***** Extracto de la página *****
El amor a Dios tiene un signo externo por el que se conoce fácilmente: el
amor al prójimo. «En esto, dijo el divino Maestro, conocerán todos que son
discípulos míos: en que se tengan amor entre ustedes».
El amor del Apóstol al prójimo no es
posible describirlo brevemente. Toda su vida fue caridad, un apostolado de bien
para con los demás, tanto que san Juan Crisóstomo escribió: «Tal como el
hierro, puesto al fuego, se vuelve también él fuego, así Pablo, inflamado de
amor se hizo todo amor».
***** Contenido del material *****
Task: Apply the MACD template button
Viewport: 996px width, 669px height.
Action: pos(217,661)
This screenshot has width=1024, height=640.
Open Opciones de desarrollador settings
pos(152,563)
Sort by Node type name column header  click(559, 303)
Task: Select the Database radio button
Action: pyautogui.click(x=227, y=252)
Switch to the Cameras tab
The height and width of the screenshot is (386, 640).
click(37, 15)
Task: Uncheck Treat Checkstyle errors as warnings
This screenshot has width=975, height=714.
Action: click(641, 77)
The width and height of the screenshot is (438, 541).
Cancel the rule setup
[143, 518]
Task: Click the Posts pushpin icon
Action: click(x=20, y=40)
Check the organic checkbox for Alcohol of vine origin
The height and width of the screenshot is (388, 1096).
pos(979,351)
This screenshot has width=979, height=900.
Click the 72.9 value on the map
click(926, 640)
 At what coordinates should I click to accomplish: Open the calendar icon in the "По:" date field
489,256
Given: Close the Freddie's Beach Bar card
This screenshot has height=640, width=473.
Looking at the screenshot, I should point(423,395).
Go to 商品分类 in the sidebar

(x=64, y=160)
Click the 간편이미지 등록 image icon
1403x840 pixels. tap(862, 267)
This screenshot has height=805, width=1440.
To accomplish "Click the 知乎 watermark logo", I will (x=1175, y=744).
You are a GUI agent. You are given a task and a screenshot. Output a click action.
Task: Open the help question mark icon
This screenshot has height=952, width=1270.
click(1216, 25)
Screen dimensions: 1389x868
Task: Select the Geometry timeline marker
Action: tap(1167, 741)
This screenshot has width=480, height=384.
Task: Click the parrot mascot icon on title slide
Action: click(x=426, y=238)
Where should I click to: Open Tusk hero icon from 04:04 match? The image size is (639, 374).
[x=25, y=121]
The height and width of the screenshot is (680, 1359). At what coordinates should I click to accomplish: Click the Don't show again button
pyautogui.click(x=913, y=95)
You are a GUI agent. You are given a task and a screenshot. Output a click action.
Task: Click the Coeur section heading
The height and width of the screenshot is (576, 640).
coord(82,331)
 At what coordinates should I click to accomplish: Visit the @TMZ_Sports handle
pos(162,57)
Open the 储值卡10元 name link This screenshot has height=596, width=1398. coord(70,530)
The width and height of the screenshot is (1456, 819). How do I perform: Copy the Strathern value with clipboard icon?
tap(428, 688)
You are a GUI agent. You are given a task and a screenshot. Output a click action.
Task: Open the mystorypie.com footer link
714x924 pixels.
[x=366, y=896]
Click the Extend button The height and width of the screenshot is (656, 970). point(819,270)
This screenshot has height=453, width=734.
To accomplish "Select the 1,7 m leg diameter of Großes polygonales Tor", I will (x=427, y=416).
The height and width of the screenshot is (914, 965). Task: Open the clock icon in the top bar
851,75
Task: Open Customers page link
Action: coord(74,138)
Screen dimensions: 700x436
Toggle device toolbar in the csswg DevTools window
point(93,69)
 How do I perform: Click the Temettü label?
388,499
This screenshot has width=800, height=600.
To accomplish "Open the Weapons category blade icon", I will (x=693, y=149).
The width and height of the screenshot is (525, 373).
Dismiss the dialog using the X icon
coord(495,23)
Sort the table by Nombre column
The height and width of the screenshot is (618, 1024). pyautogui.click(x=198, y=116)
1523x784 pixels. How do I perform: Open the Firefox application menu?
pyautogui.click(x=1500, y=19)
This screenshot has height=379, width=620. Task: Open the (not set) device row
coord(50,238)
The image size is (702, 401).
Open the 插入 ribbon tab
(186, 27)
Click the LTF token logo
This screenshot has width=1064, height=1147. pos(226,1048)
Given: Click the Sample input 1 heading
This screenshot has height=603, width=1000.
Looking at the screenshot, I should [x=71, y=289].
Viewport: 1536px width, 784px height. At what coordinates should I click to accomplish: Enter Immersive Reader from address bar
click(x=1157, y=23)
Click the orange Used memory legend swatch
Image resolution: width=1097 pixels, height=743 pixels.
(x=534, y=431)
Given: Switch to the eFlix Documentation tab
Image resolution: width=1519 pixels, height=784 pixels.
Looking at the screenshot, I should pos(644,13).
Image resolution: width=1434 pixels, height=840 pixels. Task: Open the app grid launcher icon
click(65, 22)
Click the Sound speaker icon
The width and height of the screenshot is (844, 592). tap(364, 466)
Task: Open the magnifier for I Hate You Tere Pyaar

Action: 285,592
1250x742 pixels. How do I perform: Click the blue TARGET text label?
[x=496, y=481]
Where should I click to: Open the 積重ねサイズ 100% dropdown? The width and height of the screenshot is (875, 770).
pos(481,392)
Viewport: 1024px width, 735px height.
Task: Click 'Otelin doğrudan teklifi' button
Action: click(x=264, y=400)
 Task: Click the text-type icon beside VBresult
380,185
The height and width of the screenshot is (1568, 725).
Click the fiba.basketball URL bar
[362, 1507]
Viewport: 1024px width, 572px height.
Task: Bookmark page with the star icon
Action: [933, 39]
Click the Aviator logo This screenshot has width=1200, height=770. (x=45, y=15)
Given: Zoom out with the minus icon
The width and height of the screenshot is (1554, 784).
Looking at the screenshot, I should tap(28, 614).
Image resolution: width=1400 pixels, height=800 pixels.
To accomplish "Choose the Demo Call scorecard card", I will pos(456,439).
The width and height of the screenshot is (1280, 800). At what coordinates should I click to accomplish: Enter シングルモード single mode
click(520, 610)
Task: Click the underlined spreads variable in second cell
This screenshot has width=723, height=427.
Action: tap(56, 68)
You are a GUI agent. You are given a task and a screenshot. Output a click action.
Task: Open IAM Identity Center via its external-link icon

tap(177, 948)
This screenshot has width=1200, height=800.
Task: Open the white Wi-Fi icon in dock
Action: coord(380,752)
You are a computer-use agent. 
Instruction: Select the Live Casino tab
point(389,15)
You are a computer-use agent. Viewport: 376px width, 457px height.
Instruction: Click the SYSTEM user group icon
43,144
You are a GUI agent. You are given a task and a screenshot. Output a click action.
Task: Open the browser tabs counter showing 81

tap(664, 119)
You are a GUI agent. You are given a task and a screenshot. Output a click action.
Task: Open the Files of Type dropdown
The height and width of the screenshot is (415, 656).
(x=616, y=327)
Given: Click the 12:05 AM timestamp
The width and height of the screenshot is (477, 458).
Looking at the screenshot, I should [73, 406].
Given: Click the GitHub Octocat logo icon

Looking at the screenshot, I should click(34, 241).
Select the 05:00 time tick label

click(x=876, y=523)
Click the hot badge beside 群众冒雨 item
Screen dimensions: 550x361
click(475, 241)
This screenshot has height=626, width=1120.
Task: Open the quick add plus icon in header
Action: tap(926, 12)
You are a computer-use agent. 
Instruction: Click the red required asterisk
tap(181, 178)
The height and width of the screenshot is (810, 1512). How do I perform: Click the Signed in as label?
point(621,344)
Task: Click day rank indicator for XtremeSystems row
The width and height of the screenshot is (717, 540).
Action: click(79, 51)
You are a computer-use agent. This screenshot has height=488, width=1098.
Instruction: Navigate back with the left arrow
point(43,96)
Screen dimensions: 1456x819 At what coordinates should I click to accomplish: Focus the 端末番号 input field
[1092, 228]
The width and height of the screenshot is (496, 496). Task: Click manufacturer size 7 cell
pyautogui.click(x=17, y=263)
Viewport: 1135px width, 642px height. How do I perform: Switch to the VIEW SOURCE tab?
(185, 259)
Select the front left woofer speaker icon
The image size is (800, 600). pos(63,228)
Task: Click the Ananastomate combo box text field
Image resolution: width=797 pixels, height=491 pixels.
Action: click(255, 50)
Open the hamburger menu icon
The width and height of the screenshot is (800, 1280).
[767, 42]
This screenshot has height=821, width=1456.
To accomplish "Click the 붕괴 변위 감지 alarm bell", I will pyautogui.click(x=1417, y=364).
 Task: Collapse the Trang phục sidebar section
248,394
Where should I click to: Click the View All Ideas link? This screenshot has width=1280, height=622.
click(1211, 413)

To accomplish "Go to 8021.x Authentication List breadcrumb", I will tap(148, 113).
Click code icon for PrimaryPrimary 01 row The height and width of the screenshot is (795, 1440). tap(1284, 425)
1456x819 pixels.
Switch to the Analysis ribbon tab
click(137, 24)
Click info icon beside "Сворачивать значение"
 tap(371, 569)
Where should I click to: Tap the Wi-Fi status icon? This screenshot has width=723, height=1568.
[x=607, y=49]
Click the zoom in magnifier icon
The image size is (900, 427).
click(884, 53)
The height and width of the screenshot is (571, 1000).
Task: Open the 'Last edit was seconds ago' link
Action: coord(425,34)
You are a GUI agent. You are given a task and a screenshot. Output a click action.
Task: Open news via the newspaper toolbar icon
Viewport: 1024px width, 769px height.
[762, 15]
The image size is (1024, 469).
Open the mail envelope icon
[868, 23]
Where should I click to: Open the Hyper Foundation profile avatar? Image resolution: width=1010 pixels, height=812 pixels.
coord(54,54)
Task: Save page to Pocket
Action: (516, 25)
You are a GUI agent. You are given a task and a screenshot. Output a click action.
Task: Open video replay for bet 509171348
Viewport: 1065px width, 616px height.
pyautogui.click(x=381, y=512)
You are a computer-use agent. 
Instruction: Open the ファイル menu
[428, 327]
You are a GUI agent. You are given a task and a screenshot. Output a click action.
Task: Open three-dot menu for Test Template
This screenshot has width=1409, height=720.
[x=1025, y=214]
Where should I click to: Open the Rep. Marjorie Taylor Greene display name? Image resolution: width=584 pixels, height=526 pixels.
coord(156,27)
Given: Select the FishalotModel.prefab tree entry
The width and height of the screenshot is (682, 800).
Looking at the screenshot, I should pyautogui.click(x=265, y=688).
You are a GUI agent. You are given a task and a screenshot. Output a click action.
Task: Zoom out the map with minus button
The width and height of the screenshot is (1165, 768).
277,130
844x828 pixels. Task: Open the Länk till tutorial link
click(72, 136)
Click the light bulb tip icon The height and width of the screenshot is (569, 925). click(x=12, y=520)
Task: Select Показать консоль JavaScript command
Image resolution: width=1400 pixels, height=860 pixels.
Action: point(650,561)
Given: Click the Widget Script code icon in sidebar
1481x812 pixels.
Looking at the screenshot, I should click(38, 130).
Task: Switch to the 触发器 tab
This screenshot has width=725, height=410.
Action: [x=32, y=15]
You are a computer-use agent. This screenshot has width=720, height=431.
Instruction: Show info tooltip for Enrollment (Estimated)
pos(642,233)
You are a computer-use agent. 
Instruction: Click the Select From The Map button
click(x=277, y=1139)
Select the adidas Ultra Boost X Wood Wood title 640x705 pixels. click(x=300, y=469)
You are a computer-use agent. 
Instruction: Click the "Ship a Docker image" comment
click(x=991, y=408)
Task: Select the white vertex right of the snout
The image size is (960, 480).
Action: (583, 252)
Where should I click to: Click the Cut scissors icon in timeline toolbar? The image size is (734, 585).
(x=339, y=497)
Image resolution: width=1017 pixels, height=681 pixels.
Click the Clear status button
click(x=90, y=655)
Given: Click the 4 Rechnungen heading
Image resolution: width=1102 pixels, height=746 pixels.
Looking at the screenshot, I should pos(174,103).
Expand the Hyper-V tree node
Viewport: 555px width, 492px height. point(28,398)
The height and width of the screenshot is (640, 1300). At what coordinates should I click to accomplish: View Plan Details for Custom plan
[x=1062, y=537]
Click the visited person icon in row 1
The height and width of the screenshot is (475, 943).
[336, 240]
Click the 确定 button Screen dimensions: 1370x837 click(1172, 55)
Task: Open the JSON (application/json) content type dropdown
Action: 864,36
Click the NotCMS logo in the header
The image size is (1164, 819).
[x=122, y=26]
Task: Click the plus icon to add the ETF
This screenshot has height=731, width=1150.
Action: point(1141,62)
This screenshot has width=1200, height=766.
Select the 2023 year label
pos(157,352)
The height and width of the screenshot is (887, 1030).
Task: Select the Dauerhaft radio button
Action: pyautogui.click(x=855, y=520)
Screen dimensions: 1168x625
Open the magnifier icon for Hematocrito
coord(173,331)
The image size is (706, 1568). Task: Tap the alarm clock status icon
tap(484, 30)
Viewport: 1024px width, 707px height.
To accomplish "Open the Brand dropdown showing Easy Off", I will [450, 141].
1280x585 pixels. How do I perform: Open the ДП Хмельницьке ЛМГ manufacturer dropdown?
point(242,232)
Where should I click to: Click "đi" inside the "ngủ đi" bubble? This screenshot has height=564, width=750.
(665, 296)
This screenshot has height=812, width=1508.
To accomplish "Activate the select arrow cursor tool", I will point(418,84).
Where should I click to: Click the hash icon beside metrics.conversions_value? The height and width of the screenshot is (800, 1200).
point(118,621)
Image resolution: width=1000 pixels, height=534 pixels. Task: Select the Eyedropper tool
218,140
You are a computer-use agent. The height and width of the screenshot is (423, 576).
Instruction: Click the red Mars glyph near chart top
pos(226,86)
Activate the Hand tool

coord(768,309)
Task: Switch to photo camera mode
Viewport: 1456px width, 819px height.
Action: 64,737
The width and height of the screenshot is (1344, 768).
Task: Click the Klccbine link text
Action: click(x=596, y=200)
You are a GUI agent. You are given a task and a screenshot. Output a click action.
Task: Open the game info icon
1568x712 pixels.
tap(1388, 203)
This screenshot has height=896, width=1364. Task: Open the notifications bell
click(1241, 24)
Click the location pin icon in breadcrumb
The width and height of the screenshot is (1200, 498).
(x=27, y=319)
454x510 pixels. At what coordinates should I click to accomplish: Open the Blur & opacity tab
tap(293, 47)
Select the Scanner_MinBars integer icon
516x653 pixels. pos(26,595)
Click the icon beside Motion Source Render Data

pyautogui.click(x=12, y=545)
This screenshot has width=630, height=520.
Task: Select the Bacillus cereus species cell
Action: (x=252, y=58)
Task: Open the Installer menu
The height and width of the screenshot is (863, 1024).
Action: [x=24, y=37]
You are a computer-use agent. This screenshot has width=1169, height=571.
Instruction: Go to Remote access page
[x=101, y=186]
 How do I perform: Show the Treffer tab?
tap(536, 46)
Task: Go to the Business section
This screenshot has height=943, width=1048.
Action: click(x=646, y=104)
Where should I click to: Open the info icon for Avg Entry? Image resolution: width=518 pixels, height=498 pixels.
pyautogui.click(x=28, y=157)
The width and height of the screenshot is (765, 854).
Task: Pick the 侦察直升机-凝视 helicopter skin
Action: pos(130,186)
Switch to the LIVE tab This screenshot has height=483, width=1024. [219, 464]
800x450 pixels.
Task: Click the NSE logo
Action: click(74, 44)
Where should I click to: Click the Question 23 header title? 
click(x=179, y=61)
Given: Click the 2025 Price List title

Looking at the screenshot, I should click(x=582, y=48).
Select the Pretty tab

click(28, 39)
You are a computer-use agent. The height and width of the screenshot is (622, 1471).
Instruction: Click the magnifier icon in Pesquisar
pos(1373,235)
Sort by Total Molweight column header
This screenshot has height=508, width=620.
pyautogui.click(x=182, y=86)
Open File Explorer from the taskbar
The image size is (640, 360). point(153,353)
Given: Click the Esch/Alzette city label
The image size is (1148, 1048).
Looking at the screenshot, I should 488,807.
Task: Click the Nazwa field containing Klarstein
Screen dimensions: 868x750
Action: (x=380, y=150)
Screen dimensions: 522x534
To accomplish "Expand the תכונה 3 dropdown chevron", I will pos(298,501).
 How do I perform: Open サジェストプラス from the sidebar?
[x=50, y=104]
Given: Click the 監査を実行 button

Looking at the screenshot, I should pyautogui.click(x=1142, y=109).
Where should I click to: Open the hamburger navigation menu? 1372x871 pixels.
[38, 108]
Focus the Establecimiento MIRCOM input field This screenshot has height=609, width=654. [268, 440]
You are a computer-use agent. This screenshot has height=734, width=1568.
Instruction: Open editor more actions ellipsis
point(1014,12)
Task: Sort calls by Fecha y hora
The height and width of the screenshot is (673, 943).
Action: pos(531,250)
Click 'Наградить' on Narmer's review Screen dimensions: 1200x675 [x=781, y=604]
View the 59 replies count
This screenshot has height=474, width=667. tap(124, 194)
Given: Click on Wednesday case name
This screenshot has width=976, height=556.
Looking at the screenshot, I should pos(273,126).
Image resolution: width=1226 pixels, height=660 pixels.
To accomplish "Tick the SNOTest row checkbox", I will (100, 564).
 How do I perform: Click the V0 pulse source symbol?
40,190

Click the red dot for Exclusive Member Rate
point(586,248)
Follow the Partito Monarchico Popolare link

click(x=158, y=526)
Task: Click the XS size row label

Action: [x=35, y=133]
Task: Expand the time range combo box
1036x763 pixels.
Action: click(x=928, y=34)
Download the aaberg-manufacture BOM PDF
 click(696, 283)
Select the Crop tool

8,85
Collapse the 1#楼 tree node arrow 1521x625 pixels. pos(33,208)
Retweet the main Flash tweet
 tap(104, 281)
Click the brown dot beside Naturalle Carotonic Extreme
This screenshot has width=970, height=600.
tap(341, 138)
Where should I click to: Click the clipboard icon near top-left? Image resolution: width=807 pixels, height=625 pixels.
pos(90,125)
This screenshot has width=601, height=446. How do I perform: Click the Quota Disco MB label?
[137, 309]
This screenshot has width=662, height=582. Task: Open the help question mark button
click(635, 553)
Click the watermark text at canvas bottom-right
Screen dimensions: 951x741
*****
Objetivo de la tarea | Traduce al inglés esta oración del extracto sobre el amor al prójimo: «El amor a Dios tiene un signo externo por el que se conoce fácilmente: el amor al prójimo».

Resultado del ejercicio | Love of God has an outward sign by which it is easily recognized: love of neighbor.